- 1 Or the fascinating story of a counterfeited press release, which generated countless high authority links by deceiving government websites.
- 2 Act One: a line makes me raise an eyebrow
- 3 Second act: there is an aggressive network
- 4 Third act: evidence
- 5 Act four: good luck helps us
- 6 Act five: does the trick work?
- 7 Act six: an SEO curse the clouds
- 8 A surprise ending
- 9 Post credit sequence
I don’t usually write publicly about black hat cases, also because I am of the idea that SEO is not a matter of black and white but, rather, of a large scale of gray, where some are closer to white and others closer to black.

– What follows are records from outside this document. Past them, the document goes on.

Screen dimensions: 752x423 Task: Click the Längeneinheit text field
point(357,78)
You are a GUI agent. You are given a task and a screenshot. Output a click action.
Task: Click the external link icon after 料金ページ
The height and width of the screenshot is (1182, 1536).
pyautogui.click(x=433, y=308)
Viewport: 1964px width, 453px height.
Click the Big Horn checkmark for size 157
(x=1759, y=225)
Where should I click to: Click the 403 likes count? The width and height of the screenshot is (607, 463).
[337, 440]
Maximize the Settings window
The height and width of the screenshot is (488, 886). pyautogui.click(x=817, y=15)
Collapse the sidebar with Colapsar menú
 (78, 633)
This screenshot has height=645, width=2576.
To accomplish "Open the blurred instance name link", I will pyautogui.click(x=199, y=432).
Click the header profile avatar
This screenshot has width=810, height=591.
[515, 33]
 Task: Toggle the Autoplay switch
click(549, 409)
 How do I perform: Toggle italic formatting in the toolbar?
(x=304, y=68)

Furthermore, if we talk about link building, we all know that shades of gray multiply even more, and otherwise throw the first stone who has never bought a link even if in doing so they called it Digital PR.
Yet, this time I cannot avoid it, because the involuntary collaborators have been many websites of small Italian municipalities, and this means that sites that belong to all citizens have been deceived and served to help certain sites to obtain organic visibility, they don’t deserve.
The person you see here above in the photo is Piersante Paneghel, one of the fathers of Italian SEO, and he told me the story I am about to describe to you a couple of weeks ago.
So, my role here is sole as a storyteller and the credit for discovering this case of extreme link-building manipulation is all his own.
Piersante described it to me as a comedy in 6 acts; therefore, I will use that structure in this post.
Act One: a line makes me raise an eyebrow
Piersante was examining the link profiles of a set of industry sites. It is a classic routine activity, which is used to see if someone has had any good ideas, or if they are playing dirty.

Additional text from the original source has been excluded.